The Queen and Margaret Thatcher are fast becoming as staple a stage double act as Hinge and Bracket. The pair featured in one of the testier confrontations in Peter Morgan’s The Audience. Now Moira Buffini has developed a sketch she wrote for the Tricycle’s 2010 Women, Power and Politics season into a fully fledged play.
Any fears that Morgan would have stolen her thunder with his West End hit are dispelled. Tracking their tricky relationship through the 11 years of the Thatcher premiership and beyond, Handbagged manages to tackle some pretty familiar material in a genuinely fresh and irresistibly mischievous spirit.
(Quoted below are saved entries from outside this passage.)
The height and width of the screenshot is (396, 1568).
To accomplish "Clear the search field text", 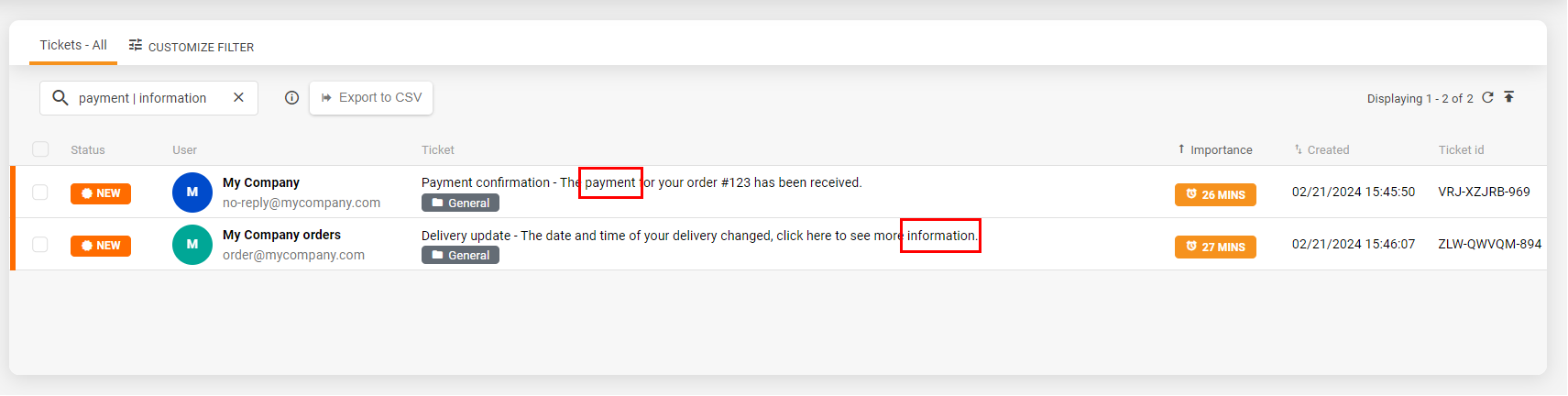I will tap(238, 97).
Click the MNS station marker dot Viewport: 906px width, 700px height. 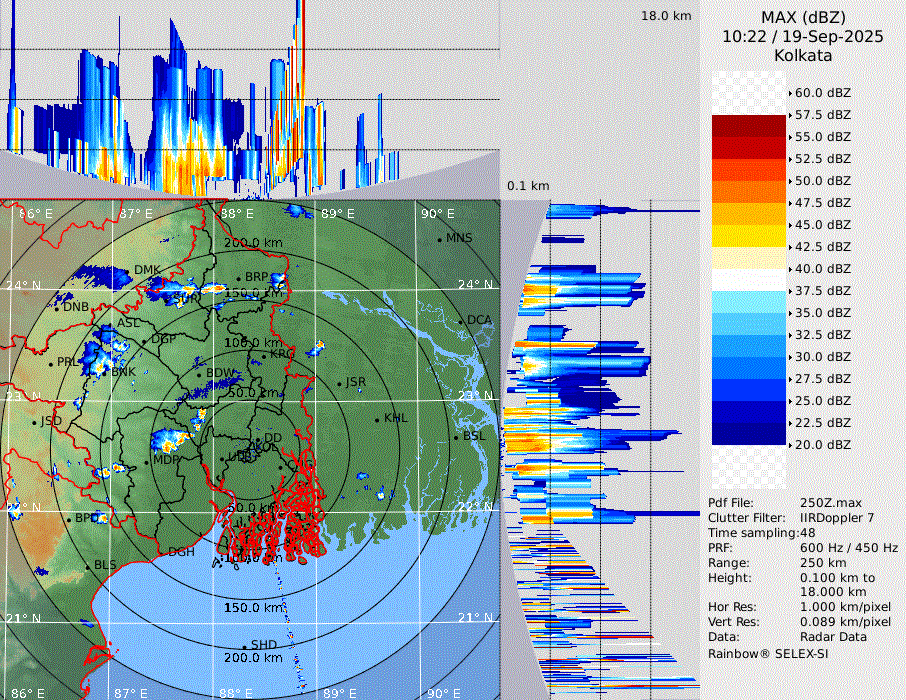pos(439,239)
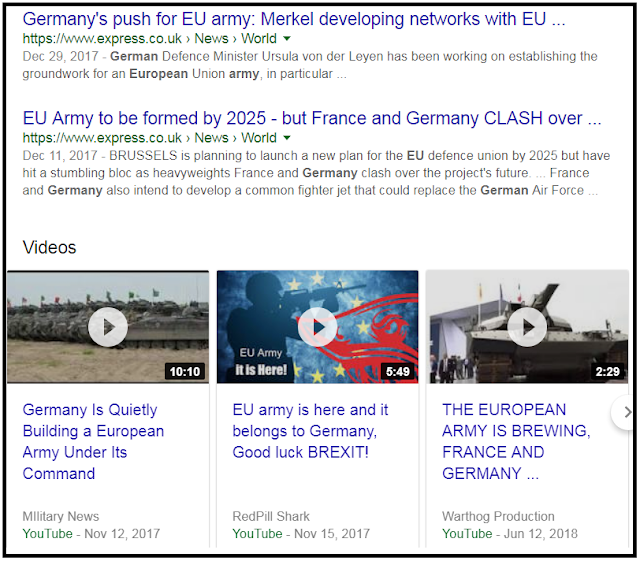The width and height of the screenshot is (640, 561).
Task: Click next arrow in Videos carousel
Action: click(x=626, y=412)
Buffini’s masterstroke is to turn the proceedings into a meta-theatrical spree. Her Majesty and the PM don’t just spar with one another but bicker with their elderly selves who are in attendance throughout and power the play forward. Versions of events are challenged; views that each individual might like to have expressed (Thatcher’s alleged desire, say, to withdraw the vote from the UK’s Irish citizens) are suddenly blurted out and then abruptly denied.
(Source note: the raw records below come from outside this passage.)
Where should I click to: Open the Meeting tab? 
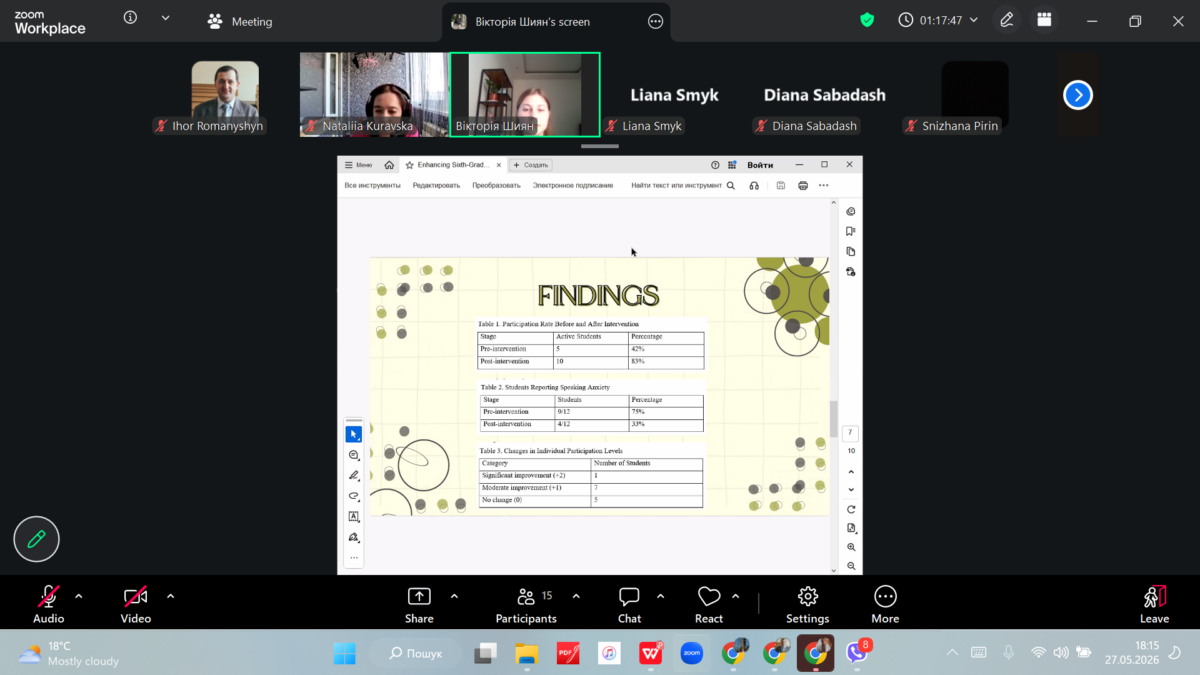240,21
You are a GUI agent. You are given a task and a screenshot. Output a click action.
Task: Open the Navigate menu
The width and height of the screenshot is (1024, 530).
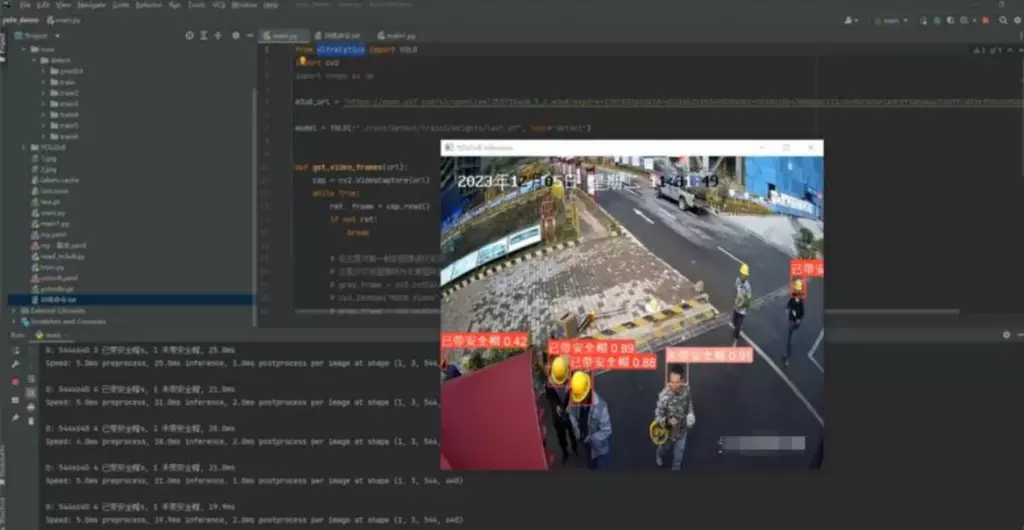(90, 5)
Beautifully evoked by Indhu Rubasingham’s excellent production, there’s a sense of crackpot playfulness in the piece (“Whatever we say must stay between these three walls”) that licenses Buffini to push beyond soberly realistic speculation in her handling of those weekly private audiences.
The self-reflexive dimension in no way makes light of the serious divisions between PM and monarch over issues ranging from sanctions against South Africa to the miners’ strike and the importance of the Commonwealth. In fact, the semi-aware theatricality throws into further relief their pronounced differences of temperament.
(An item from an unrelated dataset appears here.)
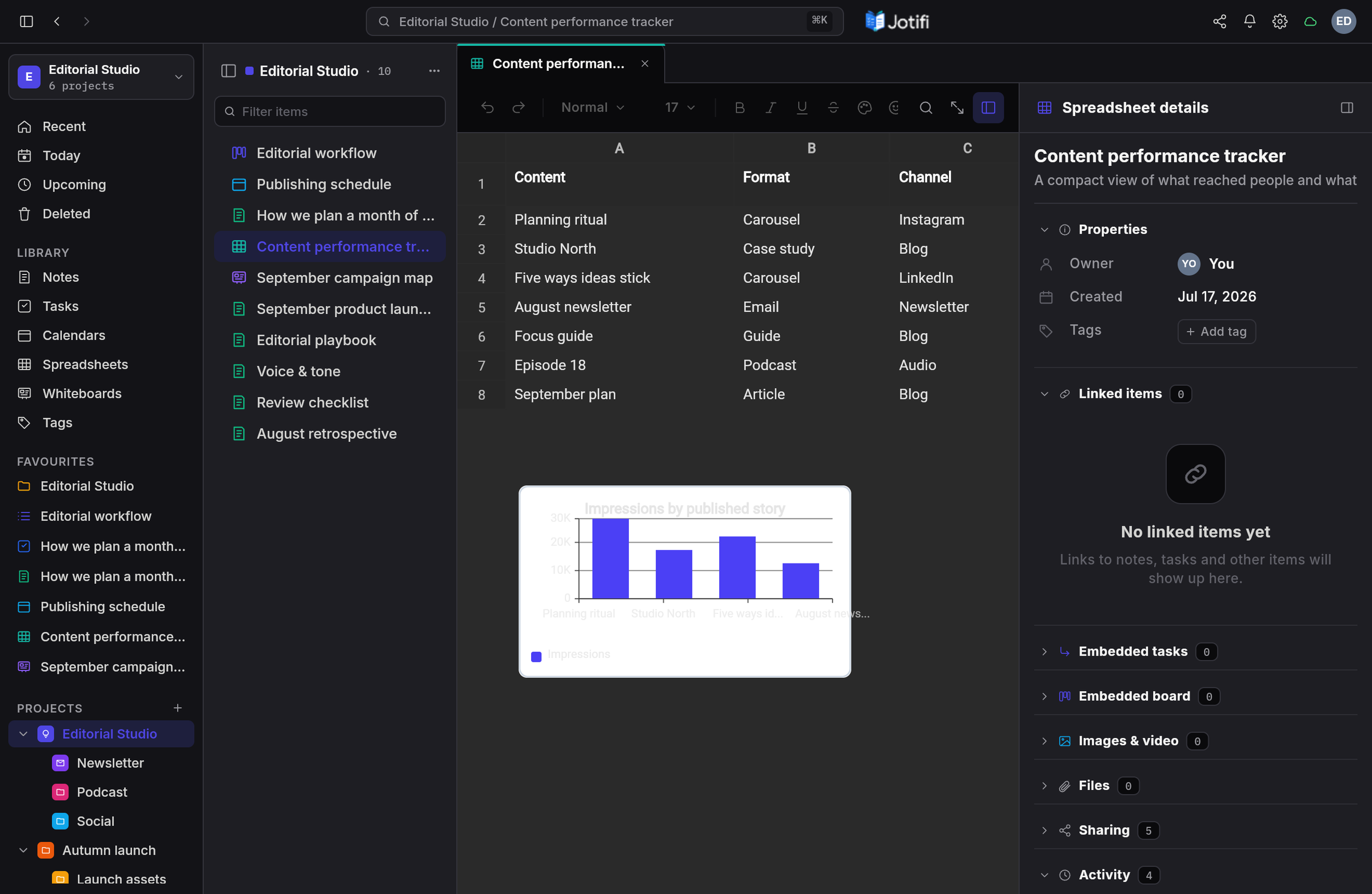The height and width of the screenshot is (894, 1372).
Task: Open the search icon in spreadsheet toolbar
Action: click(925, 108)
Shooting some hilariously grumpy glares and drumming her white-gloved knuckles, the older Queen (splendid Marion Bailey) is bent on steering the proceedings to a well-earned break. “We don’t need an interval. Whoever ordered an interval they can cancel it,” roars the older Thatcher, whose manic imperiousness and unhinged drive are stunningly well conveyed by Stella Gonet.
Two actors – Neet Mohan and Jeff Rawle – portray, with knockabout glee and proprietary squabbles, a profusion of supporting characters, from Nancy and Ronald Reagan to Neil Kinnock and Kenneth Kaunda.
The literal-minded Thatcher has some difficulty with the concept of taking on multiple roles and is positively outraged when Denis reappears as Lord Carrington. Fenella Woolgar is quite uncanny as Thatcher in her prime, only flustered when she’s accused of perpetrating a joke, while Clare Holman appealingly conveys the younger Queen’s hapless struggle to find common ground and her irritation at being patronised. Sovereign fun.